Murder in the Smokies - By Paula Graves Page 0,62

I may end up having to leave for a while,” she said. “But if I do, I’ll definitely be back this afternoon.”

“Cream? Sugar?”

“Two creams, one sugar.”

He picked up her cup and crossed to the counter. She took another quick look at her list of messages, unsurprised but nevertheless disappointed that there was nothing from Sutton.

What had she expected, a message begging her to give their relationship a chance? With a wry smile, she set her phone down and turned to accept the coffee from Bramlett. “Thanks.”

“You let me know if you need anything.” With a small wave, he left the break room, closing the door behind him.

Waiting for the coffee to cool, she called Antoine to check on his progress. He sounded a little out of breath when he answered.

“I’ve never walked so many hills in my life,” he complained. “Next job I take, it’s going to be somewhere like Kansas. Nice and flat.”

“Anything suspicious about any of the trucks?”

“Well, half of ’em looked like they hadn’t been washed in years, so I don’t think they’re going to be our mystery trucks. I’m looking into the alibis on a couple that might fit the bill, but nothing about those truck operators struck me as particularly suspicious. Any luck at the nursery?”

“Not yet. I’m going to make some calls from here, maybe stick around and talk to the employee who’s coming in at one unless something comes up.”

“All right. I’ll let you know if I come across anything on my end. You do the same?”

“You bet.” Ivy hung up and pulled out her notepad to check her interview notes. Next call, Plott’s pastor, since Plott swore he’d been at church helping out on a mission project the night Amelia Sanderson was killed.
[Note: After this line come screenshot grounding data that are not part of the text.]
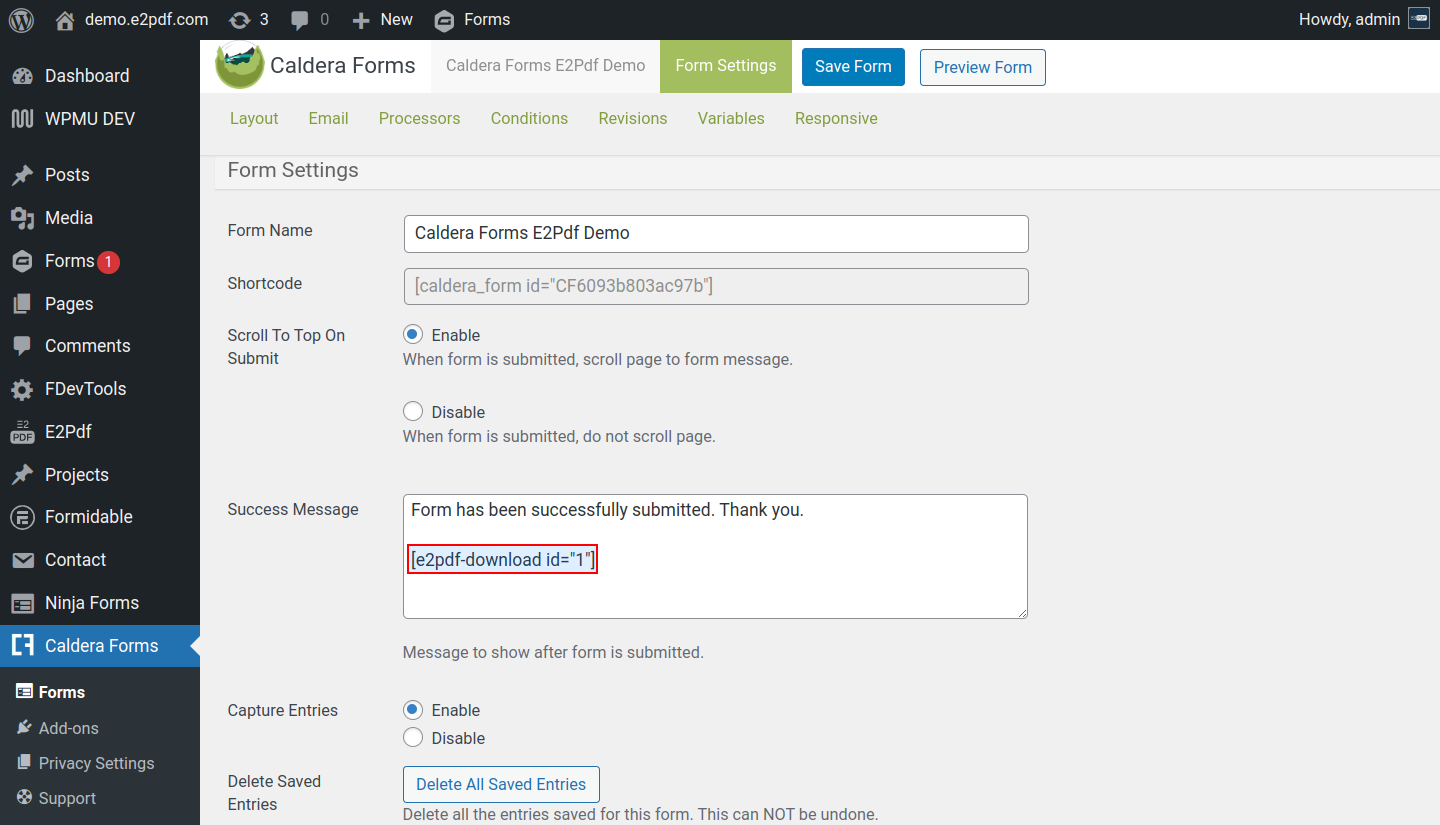Expand the New content menu
1440x825 pixels.
tap(383, 20)
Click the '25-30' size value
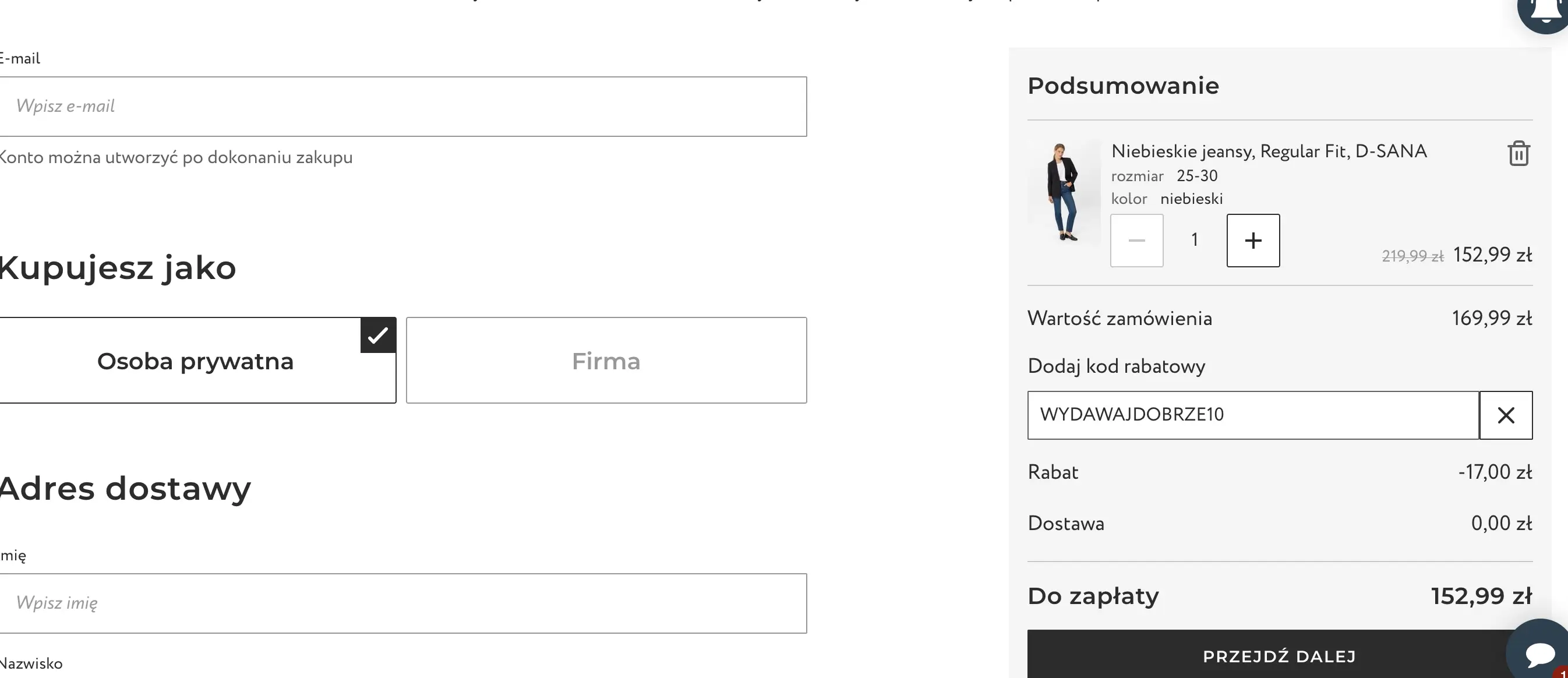 coord(1197,176)
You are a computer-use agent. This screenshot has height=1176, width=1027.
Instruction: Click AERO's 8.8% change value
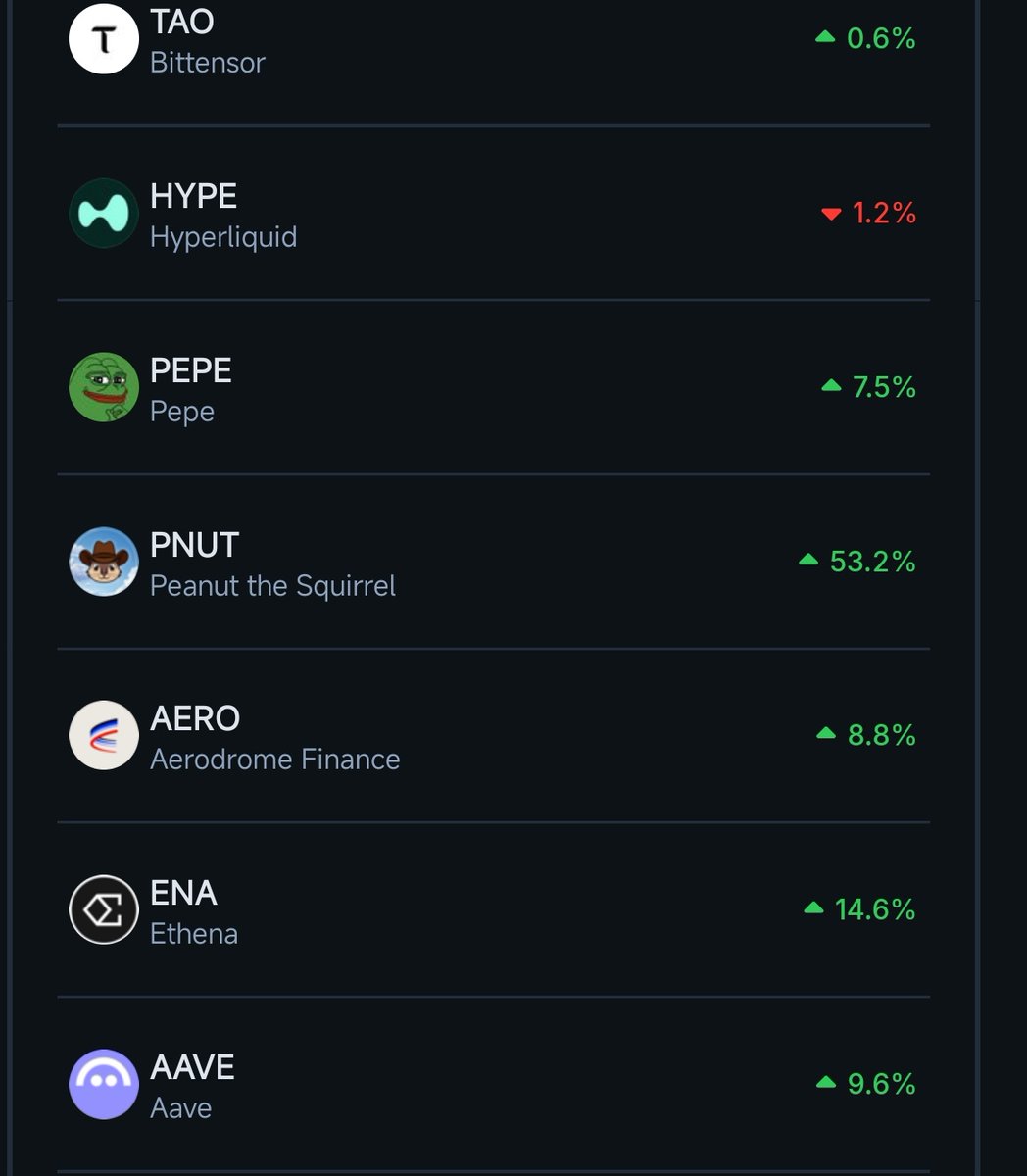[x=881, y=735]
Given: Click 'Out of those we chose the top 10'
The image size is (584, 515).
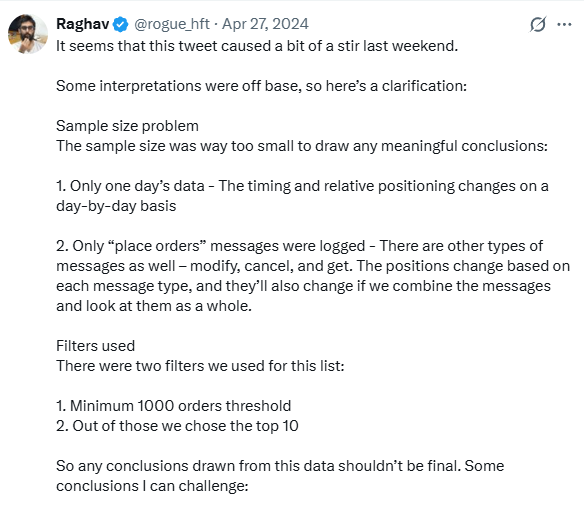Looking at the screenshot, I should click(x=177, y=426).
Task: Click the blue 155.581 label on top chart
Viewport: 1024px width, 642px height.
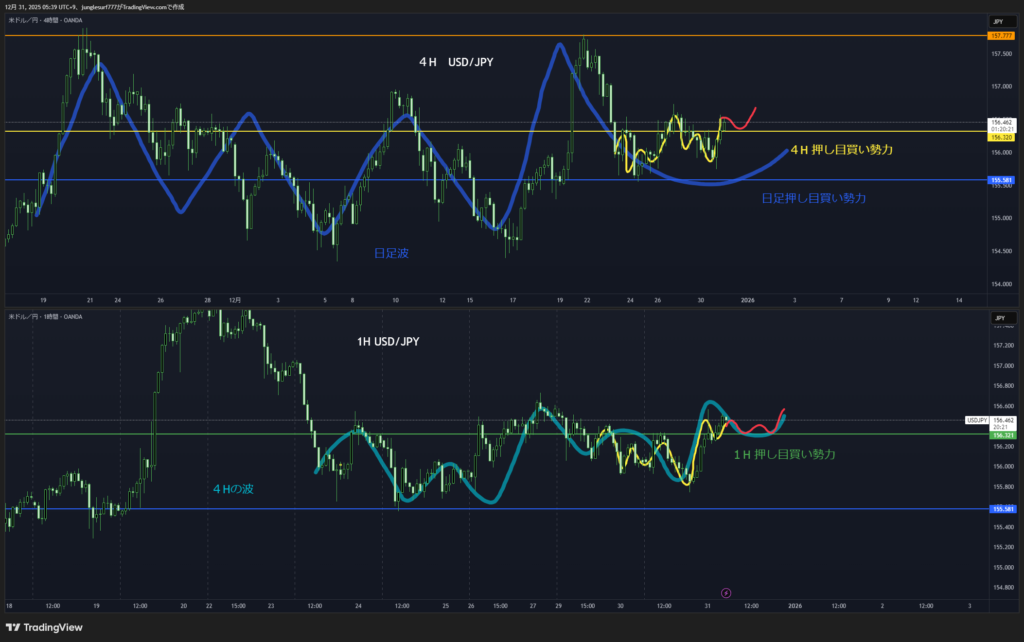Action: (1000, 180)
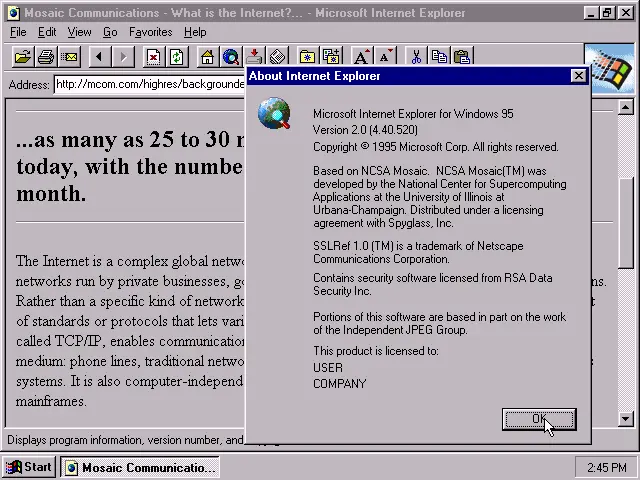Click OK in the About dialog
The width and height of the screenshot is (640, 480).
[539, 419]
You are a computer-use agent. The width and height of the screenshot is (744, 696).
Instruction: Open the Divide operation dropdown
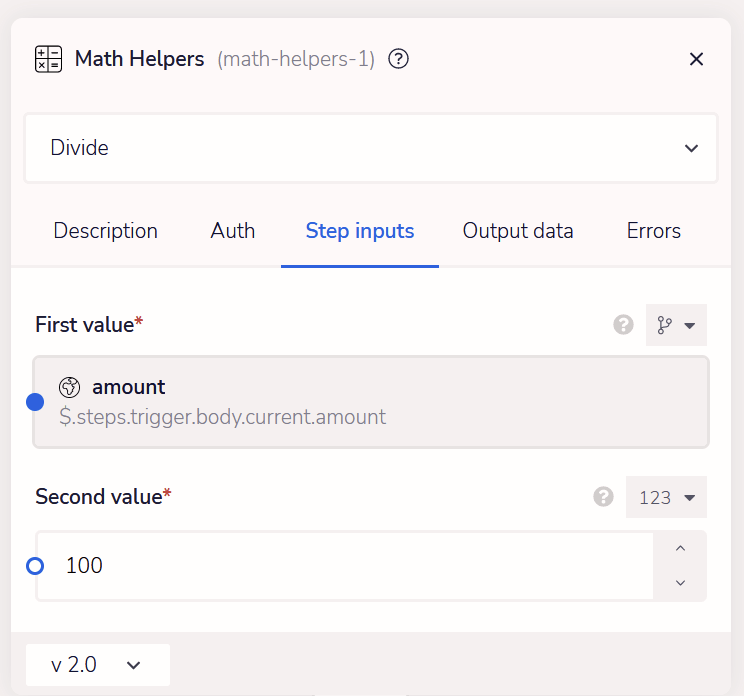pyautogui.click(x=371, y=148)
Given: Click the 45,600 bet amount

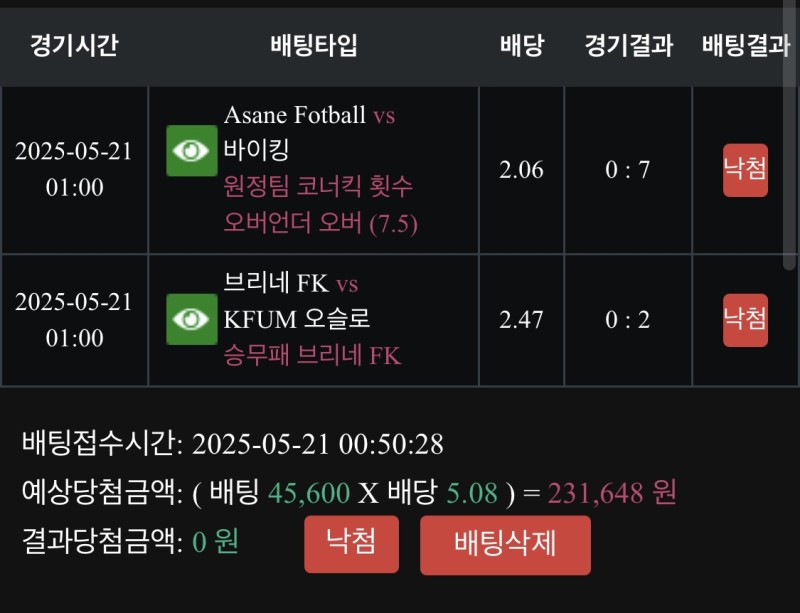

But when she dialed the number he’d given her, she got a voice mail message informing her everyone was out to lunch. She left a message for the pastor to call her and picked up the cup of coffee, starting to take a sip.

She paused just before the coffee touched her lips.

Slowly, she lowered the cup back to the table and looked down at the milky-brown liquid. Two creams, one sugar, just as she’d requested. But had she actually watched Bramlett put the extras in her coffee?

She looked behind her at the counter. Two torn individual creamer packets and a sugar packet ripped in two lay on the counter. She crossed to the counter to examine them, feeling ridiculously paranoid. But if their theory was correct, the person who’d killed their four victims had also planted the belladonna at the cemetery. And a single belladonna leaf contained enough poison to kill an adult human.

How hard would it be to infuse a cup of coffee with crushed belladonna leaves? Or put a tasteless, colorless drug like Rohypnol in her drink while she had her back turned?

She started to leave the cup of coffee where it sat, then thought better of it and poured the liquid down the drain of the break room sink. She pulled a pair of latex gloves from her pocket, picked up the empty cup and pulled off the glove, letting it turn inside out and envelop the cup. After tying the wrist opening into a knot, she placed the cup into her purse and dropped back into the chair in front of the table, feeling equal parts stupid and relieved.

A knock on the break room door made her jump. Mark Bramlett stood in the doorway, an apologetic smile on his face. “Sorry to interrupt, but I just came across something kind of strange on the underside of the truck. Would you come take a look and tell me if I’m just imagining things?”

Curiosity eclipsed her paranoia, and she followed Bramlett out of the office. There was nobody else in the front office, she noted with surprise, not even the two men she’d just interviewed. Maybe they were all out in the greenhouses, she supposed, walking fast to keep up with Bramlett’s long-legged stride.

“I wouldn’t have even seen it at all if I hadn’t thought I heard something under the truck. Occasionally a possum or raccoon, or even a feral cat, will crawl up into the underside of vehicles to get warm. I didn’t want to start the truck and chop some poor critter into pieces. So I looked up under the truck and I spotted something under the back axle.”

He waved his hand toward the back wheels, as if giving her permission to take a look.